10
Lorsque je m'étais réveillé, le lendemain matin, mes premières pensées s'étaient dirigées vers Kyun. Enroulé dans la couette, j'essayais de me remémorer les traits de son visage, en vain. Il m'était impossible de m'en souvenir, comme si il n'avait jamais existé. Mes sourcils s'étaient par automatisme froncés, je n'arrivais pas à comprendre. Tout ce qui était autour de moi, c'est à dire l'étage qui se réveillait peu à peu, ça m'échappait totalement. Ça me filait entre les doigts, comme du sable, de l'eau.
Pourquoi n'arrivais-je pas à me souvenir de lui ?
J'étais immobile, allongé sur le canapé. Plusieurs personnes s'étaient aventurées dans le salon pour regagner la cuisine où ils prenaient le petit-déjeuner, je n'avais pas daigné relever la tête pour en prendre véritablement conscience. Le plafond n'avait pas changé, les tâches jaunâtres étaient toujours là, c'est comme si je n'étais jamais parti.
Soudain, une tête à la chevelure bicolore se plaça dans mon champ de vision. Haseul me regardait en souriant, ses yeux brillaient, ses dents étaient blanches et ses joues assez rebondies. Elle portait un gilet à capuche qu'elle avait légèrement rabattue sur son crâne.
« Debout camarade, Jinyoung a acheté du lait au chocolat hier. Il faut absolument que tu goûtes avant que Jihoon se lève, sinon tu n'en auras pas la moindre goutte. »
Pourquoi était-elle si gentille avec moi ? Je ne comprenais pas la gentillesse qu'elle avait à mon égard, ça me semblait si inhabituel que je n'arrivais pas à cesser de me méfier. Malgré moi, je demeurais sur mes gardes, en permanence. Je ne pouvais clairement pas prendre le risque de me faire attraper, pas encore une fois. C'était suffisant, j'avais mon quota pour toute la vie à ce stade.
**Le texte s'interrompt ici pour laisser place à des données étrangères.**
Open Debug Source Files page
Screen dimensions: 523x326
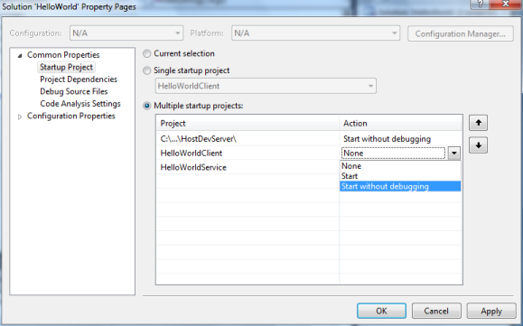(x=74, y=91)
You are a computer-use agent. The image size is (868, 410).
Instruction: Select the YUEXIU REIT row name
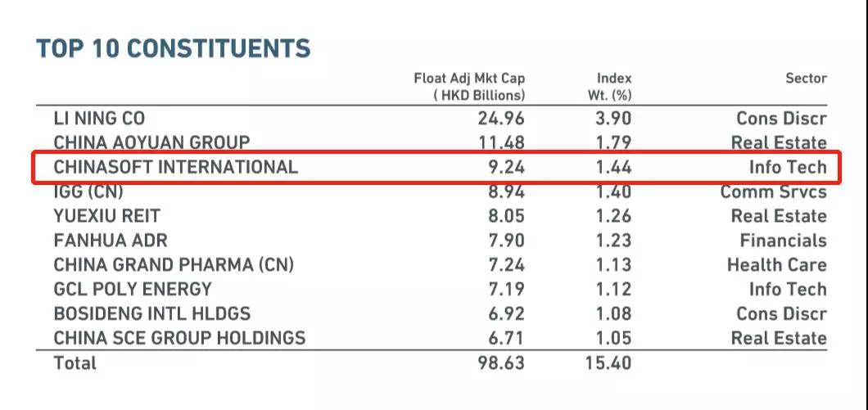point(106,216)
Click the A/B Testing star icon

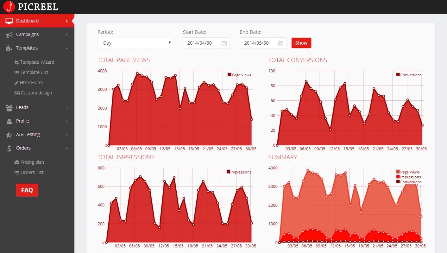9,135

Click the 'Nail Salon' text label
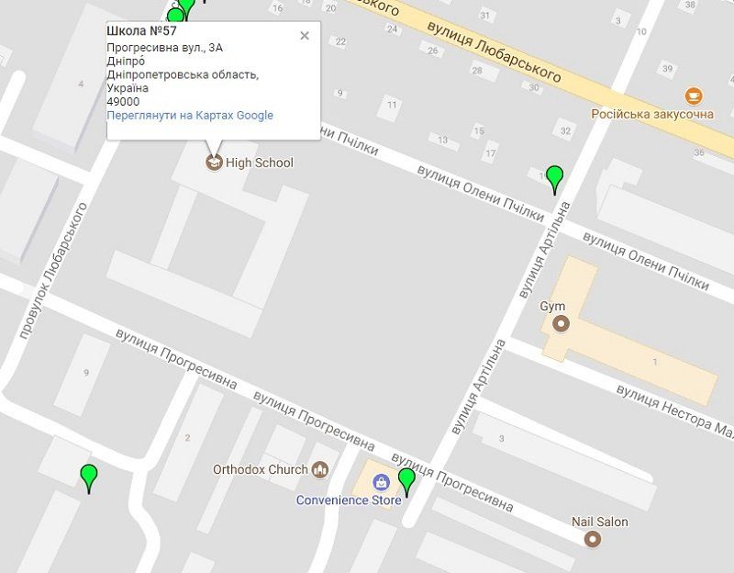[x=600, y=522]
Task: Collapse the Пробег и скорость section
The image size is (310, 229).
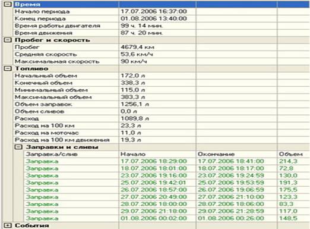Action: [8, 40]
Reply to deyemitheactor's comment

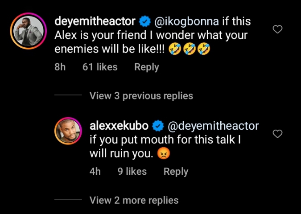click(x=146, y=67)
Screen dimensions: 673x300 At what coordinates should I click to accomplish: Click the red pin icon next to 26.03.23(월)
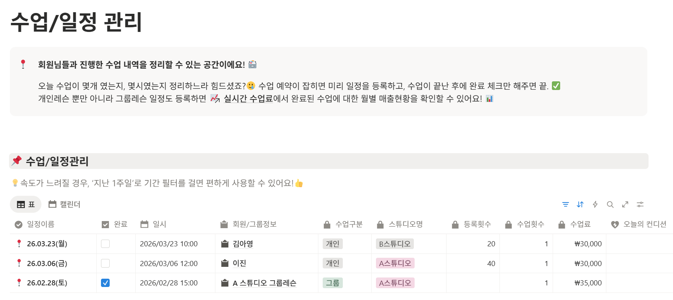point(19,244)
Je n'arrêtais pas de penser à Kyun, comme si mon esprit se forçait à y revenir depuis que j'avais ouvert les yeux. J'avais dormi quelques heures à peine cette nuit après être rentré, sans l'ombre d'un rêve à l'horizon. Un sommeil sans rêves, une pause, le noir complet, le silence. J'en avais pratiquement oublié les événements de la veille. Au fait, pourquoi Haseul ne m'en voulait-elle pas de m'être sauvé sans rien lui dire hier ?
« Je t'attends dans la cuisine. »
Elle caressa vaguement mes cheveux avant de quitter la pièce, c'est une chose qu'ils avaient tous tendance à faire avec moi. C'était le geste qu'avait adopté l'Ukrainien avant mon départ, Taehyung le faisait aussi et maintenant Haseul. Et même si j'essayais de rejeter cette idée, je devais avouer que sentir de douces pressions sur le haut de mon crâne me faisait un peu de bien. Je n'avais jamais bénéficié de réels contacts humains, pas de marques d'affection, seulement des mots bien trop crus pour être entendus et répétés en boucle.
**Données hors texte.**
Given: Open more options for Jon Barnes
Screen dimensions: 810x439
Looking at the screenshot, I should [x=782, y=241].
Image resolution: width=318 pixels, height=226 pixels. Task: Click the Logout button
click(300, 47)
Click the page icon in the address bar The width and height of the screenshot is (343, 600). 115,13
Je me suis détesté, à cause d'eux.
Je n'étais décidément pas dans mon assiette, comme si mon esprit refusait de se reconnecter à la réalité. J'avais du mal à tout intégrer. J'étais de nouveau à l'appartement, entouré des autres. Taehyung m'avait récupéré après que Namjoon est intervenu comme un héros dans la ruelle. Je le remerciais encore, sans lui, je ne sais pas ce qui me serait arrivé. Et au fond, je n'osais pas même y songer une seule et unique seconde. Alors, je fis semblant d'oublier que c'était arrivé.
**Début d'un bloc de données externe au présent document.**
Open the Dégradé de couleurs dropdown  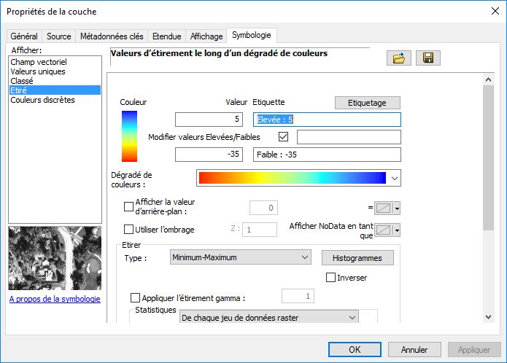point(395,178)
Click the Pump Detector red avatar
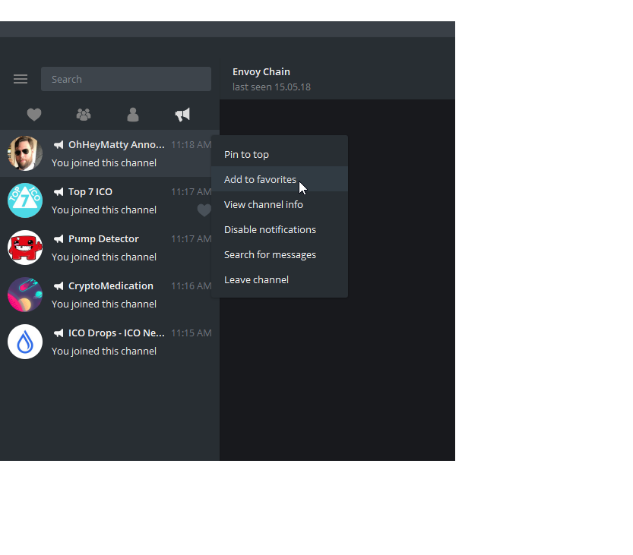633x555 pixels. tap(25, 248)
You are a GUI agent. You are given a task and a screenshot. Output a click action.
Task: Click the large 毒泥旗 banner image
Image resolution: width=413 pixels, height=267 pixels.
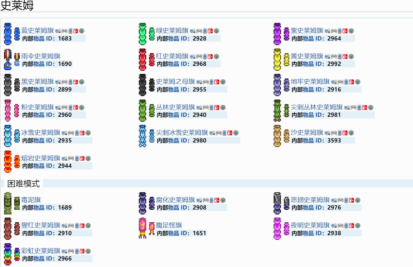click(x=8, y=203)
Mollement, je me redressai sur le canapé en emportant la couverture avec moi. Elle était beaucoup trop chaude pour que je l'abandonne ici. Mes pieds nus rencontrèrent le sol gelé et je me tâtai à rester encore quelques minutes de plus allongé ici. À contre cœur, je me levai finalement en tenant fermement la couette autour de moi. C'était la même que la dernière fois, celle qui me donnait l'impression d'être entre les bras de quelqu'un. Ça faisait du bien et dans un autre sens, je m'en servais un peu pour me protéger. J'avais l'impression d'être un peu plus fort, d'avoir une couche en plus, une barrière en plus. Même si j'étais conscient que ces derniers temps, je n'étais rien d'autre qu'un château de cartes déséquilibré à la moindre bourrasque. Je redoutais l'effondrement, il était imminent.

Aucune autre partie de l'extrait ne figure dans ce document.